For Fifer Peter Dumbreck, it’s been a longer wait: 13 years. Now 38-years-old, the Kirkcaldy racer will drive a prototype racer for the first time since his Mercedes CLR became airborne at 200mph in 1999 and landed in the trees. Though Dumbreck returned to race in the famous 24-Hours race at Le Mans in 2006, it was in a lesser-powered GT car. This year it’s a prototype. The natural question is: does he have any fears? “It’s not something I really think about,” admitted Dumbreck, who will partner Aussie David Brabham and Indian F1 driver Karun Chandhok in the JRM Honda HPD ARX and starts 11th.

“I’ve been back to the Le Mans 24-Hours three times in a GT car since I had the accident in 1999, and it’s not really something that’s on my mind.”
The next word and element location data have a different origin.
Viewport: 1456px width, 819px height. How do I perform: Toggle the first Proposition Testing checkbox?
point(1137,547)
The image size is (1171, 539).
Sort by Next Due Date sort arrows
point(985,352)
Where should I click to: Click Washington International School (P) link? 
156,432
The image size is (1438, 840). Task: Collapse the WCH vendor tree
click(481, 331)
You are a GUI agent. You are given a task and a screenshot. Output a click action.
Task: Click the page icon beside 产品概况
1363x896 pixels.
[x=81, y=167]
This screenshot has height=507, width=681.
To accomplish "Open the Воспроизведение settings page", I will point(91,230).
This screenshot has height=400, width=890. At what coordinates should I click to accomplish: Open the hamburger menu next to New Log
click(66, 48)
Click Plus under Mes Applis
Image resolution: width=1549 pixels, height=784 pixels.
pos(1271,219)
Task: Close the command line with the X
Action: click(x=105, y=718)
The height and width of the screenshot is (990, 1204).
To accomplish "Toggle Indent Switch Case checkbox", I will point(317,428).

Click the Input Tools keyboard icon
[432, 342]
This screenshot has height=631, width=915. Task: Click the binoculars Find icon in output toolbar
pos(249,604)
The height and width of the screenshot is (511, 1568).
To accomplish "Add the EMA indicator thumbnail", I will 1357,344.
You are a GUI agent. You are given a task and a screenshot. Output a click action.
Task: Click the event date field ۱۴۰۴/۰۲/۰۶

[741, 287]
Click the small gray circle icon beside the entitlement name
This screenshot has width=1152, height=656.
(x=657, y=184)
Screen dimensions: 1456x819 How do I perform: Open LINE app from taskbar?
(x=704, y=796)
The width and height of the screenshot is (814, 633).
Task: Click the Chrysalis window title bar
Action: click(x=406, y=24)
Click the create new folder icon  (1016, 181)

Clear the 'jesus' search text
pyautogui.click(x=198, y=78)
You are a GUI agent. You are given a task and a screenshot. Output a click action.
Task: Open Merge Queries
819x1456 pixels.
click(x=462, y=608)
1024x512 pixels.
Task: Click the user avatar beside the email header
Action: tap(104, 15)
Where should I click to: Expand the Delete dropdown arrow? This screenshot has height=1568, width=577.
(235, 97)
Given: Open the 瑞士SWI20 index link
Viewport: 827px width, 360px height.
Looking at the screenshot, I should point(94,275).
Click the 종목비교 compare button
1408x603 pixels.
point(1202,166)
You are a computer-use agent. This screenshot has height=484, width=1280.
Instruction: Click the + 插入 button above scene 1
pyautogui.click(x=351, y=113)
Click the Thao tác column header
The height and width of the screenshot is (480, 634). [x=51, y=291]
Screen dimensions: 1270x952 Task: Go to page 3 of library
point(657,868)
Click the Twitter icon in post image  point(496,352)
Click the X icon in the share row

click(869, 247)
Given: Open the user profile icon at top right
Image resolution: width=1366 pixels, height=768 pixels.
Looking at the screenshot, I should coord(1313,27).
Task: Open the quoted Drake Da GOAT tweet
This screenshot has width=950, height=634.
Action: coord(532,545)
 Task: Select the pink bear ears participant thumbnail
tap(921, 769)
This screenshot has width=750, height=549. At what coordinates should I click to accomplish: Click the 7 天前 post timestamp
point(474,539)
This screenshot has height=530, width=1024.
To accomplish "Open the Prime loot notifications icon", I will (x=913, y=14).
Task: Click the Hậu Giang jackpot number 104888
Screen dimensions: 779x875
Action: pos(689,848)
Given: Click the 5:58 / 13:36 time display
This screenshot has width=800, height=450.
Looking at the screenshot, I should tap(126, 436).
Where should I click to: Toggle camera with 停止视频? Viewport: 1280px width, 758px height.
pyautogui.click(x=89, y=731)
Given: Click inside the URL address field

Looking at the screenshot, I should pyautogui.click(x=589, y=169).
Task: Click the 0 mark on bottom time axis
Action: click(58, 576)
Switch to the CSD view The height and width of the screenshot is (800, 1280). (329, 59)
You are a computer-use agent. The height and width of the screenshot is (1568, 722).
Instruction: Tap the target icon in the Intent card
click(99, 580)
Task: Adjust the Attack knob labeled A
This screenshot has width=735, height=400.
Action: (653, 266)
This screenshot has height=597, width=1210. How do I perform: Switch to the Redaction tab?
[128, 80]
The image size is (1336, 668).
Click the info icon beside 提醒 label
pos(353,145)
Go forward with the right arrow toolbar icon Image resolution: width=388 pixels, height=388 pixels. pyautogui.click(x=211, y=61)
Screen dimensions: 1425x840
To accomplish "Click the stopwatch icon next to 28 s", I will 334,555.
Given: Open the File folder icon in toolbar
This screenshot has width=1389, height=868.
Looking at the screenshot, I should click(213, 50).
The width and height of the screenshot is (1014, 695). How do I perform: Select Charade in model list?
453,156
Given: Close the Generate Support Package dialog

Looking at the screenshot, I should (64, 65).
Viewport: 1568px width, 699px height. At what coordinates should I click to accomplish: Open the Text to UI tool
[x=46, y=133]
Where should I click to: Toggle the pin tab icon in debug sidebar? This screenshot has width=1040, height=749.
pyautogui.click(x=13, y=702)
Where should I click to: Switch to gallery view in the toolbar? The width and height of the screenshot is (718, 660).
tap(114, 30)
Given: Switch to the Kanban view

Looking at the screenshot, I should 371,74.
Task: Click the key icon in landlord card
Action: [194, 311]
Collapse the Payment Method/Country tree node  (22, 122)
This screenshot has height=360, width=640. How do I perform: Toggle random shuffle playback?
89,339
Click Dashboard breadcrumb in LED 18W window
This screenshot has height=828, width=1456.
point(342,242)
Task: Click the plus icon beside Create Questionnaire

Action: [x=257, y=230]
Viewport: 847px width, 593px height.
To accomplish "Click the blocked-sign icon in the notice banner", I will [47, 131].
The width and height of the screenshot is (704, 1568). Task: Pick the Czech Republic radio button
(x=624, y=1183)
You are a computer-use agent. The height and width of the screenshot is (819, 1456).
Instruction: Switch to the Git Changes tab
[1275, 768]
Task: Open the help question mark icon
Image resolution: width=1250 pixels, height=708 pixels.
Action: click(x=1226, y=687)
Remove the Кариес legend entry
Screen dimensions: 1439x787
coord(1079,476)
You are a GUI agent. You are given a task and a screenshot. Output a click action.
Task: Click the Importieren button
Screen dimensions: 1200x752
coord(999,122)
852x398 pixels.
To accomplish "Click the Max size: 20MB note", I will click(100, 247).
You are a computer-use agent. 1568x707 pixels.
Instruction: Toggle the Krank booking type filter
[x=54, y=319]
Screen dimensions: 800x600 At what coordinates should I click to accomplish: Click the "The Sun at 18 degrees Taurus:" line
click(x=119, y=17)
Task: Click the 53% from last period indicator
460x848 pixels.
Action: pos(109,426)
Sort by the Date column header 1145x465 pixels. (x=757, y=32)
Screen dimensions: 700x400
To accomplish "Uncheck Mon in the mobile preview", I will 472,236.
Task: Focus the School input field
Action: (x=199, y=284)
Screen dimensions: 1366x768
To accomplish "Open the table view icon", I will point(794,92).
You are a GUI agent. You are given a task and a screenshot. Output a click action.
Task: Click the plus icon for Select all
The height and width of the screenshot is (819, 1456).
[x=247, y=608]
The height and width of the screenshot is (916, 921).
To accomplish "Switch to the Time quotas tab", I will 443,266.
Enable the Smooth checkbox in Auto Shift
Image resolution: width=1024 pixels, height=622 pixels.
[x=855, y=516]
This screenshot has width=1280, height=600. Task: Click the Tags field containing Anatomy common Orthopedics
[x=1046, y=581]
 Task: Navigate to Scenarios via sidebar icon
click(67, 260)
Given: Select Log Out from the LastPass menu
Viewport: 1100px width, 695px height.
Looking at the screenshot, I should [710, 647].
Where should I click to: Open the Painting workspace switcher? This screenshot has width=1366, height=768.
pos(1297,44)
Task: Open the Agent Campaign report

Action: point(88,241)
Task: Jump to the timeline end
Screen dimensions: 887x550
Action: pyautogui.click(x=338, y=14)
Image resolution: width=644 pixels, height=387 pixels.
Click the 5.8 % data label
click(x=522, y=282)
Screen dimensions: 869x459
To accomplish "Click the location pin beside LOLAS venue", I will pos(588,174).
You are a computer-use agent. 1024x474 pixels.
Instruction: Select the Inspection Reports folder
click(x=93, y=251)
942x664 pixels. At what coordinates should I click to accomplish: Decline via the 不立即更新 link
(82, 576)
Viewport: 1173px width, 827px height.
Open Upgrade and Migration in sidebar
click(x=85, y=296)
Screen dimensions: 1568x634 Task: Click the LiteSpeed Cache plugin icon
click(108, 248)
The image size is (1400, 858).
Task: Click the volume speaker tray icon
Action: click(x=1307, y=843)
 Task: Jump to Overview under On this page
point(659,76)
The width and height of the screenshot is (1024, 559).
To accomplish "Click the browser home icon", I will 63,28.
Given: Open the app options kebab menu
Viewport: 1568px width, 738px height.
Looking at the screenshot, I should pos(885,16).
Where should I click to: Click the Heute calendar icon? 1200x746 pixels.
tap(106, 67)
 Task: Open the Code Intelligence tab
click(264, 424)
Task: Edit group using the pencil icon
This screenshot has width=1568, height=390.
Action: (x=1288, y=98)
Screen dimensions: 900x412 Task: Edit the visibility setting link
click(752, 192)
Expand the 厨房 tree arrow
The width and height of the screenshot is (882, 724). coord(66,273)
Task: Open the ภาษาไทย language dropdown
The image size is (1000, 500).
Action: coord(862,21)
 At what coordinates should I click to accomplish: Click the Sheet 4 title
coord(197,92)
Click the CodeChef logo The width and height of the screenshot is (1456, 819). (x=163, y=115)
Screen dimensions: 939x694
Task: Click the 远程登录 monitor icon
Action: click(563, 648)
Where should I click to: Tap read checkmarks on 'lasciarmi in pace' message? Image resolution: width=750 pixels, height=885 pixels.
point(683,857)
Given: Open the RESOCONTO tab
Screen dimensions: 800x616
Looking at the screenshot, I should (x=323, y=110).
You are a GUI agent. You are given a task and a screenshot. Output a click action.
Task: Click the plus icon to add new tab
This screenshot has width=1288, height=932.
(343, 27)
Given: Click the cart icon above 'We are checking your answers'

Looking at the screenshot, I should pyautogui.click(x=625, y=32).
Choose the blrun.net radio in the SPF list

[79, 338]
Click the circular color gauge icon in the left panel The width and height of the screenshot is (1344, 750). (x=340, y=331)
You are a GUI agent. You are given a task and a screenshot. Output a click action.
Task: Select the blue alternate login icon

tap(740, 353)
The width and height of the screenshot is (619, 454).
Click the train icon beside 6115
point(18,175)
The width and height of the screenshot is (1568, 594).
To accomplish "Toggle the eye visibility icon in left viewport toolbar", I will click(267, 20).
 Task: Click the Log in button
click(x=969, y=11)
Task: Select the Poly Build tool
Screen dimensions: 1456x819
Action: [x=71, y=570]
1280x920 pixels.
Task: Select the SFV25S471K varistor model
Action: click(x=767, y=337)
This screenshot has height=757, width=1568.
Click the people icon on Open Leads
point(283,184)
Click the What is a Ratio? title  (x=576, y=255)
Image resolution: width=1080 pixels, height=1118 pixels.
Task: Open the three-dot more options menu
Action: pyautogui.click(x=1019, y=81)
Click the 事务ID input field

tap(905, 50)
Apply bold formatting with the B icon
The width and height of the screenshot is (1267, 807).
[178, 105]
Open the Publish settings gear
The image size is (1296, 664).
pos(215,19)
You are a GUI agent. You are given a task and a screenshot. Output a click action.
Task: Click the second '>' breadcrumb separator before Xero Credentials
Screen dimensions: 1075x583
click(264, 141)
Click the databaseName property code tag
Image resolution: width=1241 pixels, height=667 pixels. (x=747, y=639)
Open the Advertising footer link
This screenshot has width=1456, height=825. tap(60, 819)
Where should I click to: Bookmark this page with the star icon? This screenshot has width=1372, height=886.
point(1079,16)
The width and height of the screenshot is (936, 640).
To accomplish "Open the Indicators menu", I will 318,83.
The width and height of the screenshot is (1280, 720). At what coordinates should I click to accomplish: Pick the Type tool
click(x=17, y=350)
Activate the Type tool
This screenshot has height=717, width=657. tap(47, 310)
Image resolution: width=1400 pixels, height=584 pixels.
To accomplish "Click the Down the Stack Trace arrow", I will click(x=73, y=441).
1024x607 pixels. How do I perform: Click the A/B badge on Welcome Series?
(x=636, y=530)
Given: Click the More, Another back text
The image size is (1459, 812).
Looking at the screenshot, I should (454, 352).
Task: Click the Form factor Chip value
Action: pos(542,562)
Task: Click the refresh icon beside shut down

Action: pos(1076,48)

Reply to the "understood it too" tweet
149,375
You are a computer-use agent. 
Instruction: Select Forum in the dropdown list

While Airdrie’s Ryan Dalziel starts the race ninth in the LMP2 class, and 22nd overall in his Starworks Honda, most eyes will be on Marino Franchitti’s innovative Nissan DeltaWing. The 33-year-old from Bathgate starts a hugely impressive 29th.

Impressive because the DeltaWing weighs half what the 900kg cars weigh, uses a 1.5-litre Nissan petrol engine, and the team aims to complete the race using around half the fuel of other cars.

“We’re a class of one, so we can’t win and we can’t lose,” he said. “The car is essentially a rolling science experiment. It’s going to be a blast.”